Rosmarinic acid and flavonoid contents (mg/g DL) of all extracts present in Table 1.
Total terpenoid and phenol contents (mg/g DL) of all extracts present in Table 1.
On the other hand, very low total phenol amounts were obtained when water was used as the first solvent (MW-H2O and US-H2O), which is mainly due to the absence of the terpenoid fraction (Fig. 3). Water's overall poor extractive capacity was observed in the UAE sequential procedures, while a preliminary test with water and β-cyclodextrin (β-CD) [21,22] showed a slightly higher recovered flavonoid amount. As expected, extraction with ethanol as the second (1-US and 4-US) or third step (3-US), was less effective and gave consistently lower phenol recovery than ethanol used alone or after the first extraction with water (4-US-EtOH). The highest recoveries in the sequential extractions were obtained with sequences 1-US and 3-US (Fig. 4), which were found to be the most suitable processes for producing exhausted wastes.

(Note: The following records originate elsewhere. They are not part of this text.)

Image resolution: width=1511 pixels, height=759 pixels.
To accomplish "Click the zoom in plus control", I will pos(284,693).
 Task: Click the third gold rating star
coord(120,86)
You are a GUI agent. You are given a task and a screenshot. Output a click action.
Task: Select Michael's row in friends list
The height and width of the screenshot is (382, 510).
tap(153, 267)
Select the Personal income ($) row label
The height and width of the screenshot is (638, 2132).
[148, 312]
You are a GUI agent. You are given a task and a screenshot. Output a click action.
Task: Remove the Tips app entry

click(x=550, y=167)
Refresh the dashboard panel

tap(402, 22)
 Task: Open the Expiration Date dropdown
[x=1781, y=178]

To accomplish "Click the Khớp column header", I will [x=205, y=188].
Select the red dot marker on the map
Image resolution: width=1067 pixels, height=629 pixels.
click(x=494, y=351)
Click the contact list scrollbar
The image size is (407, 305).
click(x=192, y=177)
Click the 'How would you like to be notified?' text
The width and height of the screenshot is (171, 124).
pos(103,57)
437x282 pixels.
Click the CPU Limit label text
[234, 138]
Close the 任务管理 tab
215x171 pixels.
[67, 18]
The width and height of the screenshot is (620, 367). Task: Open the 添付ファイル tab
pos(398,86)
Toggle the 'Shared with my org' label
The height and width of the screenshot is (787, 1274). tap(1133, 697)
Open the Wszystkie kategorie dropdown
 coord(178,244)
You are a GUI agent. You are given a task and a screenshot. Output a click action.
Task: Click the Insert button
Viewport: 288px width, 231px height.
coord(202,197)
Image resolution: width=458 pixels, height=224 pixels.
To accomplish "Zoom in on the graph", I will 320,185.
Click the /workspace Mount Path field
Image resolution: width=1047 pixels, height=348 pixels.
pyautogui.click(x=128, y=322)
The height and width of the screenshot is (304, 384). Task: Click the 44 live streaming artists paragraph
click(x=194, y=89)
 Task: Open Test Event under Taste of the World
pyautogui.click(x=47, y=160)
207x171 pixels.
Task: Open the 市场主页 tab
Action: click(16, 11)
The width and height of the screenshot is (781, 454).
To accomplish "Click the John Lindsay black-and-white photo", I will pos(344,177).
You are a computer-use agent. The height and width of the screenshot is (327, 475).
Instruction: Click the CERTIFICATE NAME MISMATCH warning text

Percentage distribution of total phenol in the extractive sequences (Table 1).
US-Ace and US-EtOH samples were the best extracts, in terms of total terpenoids; comparable amounts were found in MW-EtOH, although they were slightly lower and close to 2.8 mg/g% DL (Fig. 3). Fig. 5 focuses on the terpenoid fraction, bringing together carnosic acid and carnosol, in all extracts except those from water. The histogram highlights a consistent decrease in carnosic acid amounts in the ethanol extracts obtained after pretreatment with water (4-US-EtOH and 5-US-EtOH). This contact accelerates the loss of carnosic acid as the radicals generated from water sonolysis promote the oxidation of carnosic acid to carnosol, as already described during ethanol extraction on fresh leaves [11] and in other studies on rosemary [23,24]. Ethanol is not useful if hexane or acetone is previously applied during sequential steps (sequences 1 and 3), because these solvents are able to efficiently recover most of the terpenoids in rosemary leaves. Unexpected and interesting findings were obtained from UAE in n-hexane. Although the recovery of total phenols in n-hexane was around three times lower than that in acetone or ethanol (Fig. 3), this solvent showed high selectivity for the terpenoid fraction. The use of n-hexane in UAE consistently differs from its use in traditional liquid/solid extraction where terpenoids are not recovered at all. Moreover, these new extracts are extremely rich in carnosic acid, as discussed in the next paragraph.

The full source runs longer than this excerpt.